**Task directions**
Reproduce all entries verbatim, with nothing added or dropped.

Stored data entries
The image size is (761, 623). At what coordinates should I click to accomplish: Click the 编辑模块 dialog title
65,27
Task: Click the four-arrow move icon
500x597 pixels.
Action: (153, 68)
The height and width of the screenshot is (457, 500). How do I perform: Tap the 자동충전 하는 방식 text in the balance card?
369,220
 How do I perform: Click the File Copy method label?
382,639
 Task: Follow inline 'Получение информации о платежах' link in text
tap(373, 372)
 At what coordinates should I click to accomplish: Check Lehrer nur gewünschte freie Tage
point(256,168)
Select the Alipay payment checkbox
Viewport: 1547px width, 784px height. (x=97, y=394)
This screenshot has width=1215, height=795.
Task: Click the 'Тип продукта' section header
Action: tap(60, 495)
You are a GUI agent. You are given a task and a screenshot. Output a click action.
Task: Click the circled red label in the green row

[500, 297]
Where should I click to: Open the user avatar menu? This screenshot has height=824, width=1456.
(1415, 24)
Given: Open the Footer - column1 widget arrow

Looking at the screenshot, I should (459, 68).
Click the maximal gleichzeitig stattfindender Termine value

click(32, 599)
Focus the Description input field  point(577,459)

**Result of the exercise**
The image size is (761, 623). At what coordinates should I click to accomplish: Click the 编辑模块 dialog title
65,27
Task: Click the four-arrow move icon
500x597 pixels.
Action: (153, 68)
The height and width of the screenshot is (457, 500). How do I perform: Tap the 자동충전 하는 방식 text in the balance card?
369,220
 How do I perform: Click the File Copy method label?
382,639
 Task: Follow inline 'Получение информации о платежах' link in text
tap(373, 372)
 At what coordinates should I click to accomplish: Check Lehrer nur gewünschte freie Tage
point(256,168)
Select the Alipay payment checkbox
Viewport: 1547px width, 784px height. (x=97, y=394)
This screenshot has width=1215, height=795.
Task: Click the 'Тип продукта' section header
Action: tap(60, 495)
You are a GUI agent. You are given a task and a screenshot. Output a click action.
Task: Click the circled red label in the green row

[500, 297]
Where should I click to: Open the user avatar menu? This screenshot has height=824, width=1456.
(1415, 24)
Given: Open the Footer - column1 widget arrow

Looking at the screenshot, I should (459, 68).
Click the maximal gleichzeitig stattfindender Termine value

click(32, 599)
Focus the Description input field  point(577,459)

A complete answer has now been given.